Conor's so incredibly down to earth, and yet his story so incredible...and it's true!!! I was touched so much by this story, and can't remember the last time I cried so much while reading. I won't give away the ending, but suffice it to say, Conor's my hero!
I can't recommend this book enough. It'll make you laugh and cry, look at your life differently, realize how lucky each of us is, no matter our circumstances, and motivate us to help others as well. Who could as for more???

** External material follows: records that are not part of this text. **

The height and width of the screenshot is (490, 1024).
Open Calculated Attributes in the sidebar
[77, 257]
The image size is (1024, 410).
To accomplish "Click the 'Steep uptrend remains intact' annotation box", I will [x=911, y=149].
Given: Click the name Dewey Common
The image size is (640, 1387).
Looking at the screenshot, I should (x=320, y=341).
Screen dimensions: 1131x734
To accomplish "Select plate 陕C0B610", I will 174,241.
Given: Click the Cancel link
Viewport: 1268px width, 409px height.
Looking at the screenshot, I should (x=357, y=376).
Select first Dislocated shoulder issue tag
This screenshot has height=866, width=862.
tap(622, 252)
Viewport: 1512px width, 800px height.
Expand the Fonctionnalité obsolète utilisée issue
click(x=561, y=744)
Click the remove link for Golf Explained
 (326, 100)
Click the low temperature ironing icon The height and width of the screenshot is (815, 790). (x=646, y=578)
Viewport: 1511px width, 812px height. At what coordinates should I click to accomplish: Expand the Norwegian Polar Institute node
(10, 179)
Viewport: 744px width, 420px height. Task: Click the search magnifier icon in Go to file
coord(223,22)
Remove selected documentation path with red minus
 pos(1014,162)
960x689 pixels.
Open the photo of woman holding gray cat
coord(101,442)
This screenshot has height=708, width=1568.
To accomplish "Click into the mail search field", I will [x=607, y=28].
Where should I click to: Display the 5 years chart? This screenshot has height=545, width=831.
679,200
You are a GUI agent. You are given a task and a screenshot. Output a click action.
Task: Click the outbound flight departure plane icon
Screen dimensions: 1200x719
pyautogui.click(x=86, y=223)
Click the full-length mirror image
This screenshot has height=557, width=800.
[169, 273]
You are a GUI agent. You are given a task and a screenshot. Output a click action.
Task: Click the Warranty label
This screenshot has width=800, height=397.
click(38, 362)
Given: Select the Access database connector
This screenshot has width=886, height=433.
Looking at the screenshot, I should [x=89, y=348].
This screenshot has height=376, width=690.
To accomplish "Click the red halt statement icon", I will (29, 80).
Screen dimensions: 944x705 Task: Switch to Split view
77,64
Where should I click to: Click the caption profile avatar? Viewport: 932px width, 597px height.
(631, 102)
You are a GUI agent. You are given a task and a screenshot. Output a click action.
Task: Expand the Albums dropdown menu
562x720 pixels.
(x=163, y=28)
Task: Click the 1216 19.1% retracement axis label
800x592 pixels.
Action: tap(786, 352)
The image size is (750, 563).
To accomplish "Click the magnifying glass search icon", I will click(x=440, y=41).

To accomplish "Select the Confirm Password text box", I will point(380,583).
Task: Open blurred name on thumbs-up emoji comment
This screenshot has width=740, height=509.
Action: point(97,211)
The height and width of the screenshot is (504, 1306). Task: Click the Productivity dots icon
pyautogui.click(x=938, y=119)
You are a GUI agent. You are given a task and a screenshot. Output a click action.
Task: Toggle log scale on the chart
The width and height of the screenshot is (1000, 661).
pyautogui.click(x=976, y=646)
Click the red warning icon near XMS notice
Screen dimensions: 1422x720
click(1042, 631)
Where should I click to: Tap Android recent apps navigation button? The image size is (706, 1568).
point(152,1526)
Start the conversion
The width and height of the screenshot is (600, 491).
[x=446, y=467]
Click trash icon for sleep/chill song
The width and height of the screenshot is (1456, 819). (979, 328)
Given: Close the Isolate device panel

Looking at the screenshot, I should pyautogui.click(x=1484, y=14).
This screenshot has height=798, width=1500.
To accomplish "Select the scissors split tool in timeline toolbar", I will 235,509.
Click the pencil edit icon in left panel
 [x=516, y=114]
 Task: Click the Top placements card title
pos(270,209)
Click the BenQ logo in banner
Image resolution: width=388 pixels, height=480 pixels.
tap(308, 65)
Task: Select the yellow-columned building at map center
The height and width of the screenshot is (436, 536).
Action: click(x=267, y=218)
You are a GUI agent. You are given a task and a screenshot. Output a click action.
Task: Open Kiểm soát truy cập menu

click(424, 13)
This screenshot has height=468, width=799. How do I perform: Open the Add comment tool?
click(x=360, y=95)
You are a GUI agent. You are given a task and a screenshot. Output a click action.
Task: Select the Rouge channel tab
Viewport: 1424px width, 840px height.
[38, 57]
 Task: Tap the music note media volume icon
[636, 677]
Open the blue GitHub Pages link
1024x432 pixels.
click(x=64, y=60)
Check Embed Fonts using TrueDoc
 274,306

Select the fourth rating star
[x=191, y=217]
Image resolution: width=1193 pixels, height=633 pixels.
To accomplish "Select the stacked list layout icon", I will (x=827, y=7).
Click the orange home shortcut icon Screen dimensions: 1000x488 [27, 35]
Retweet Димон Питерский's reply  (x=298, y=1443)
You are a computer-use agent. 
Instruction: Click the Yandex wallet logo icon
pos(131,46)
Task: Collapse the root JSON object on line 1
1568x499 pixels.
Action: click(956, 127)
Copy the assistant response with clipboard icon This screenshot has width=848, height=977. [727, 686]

Thank you Conor!!! Now where's that Hollywood movie??? Producers, directors, are you listening?!?!?
on March 1, 2012
I wanted to like this book a lot more than I did. It is fairly well written, but it seemed to me to be lacking in insight about the children and their parents. Perhaps because of the language barrier, we really don't get to know much about any of the people in Nepal. Also, because the author was forever going back and forth from Nepal to the U.S., the book seems disjointed to me. While the effort to save these children is admirable, at no point do we get to know exactly what the children think and want. And short shrift is given at the end to explaining which children were reunited with their parents and how that affected them given that it must have been very traumatic to be back in the poor villages from whence they came. At the end of the book, I was left with more questions than answers.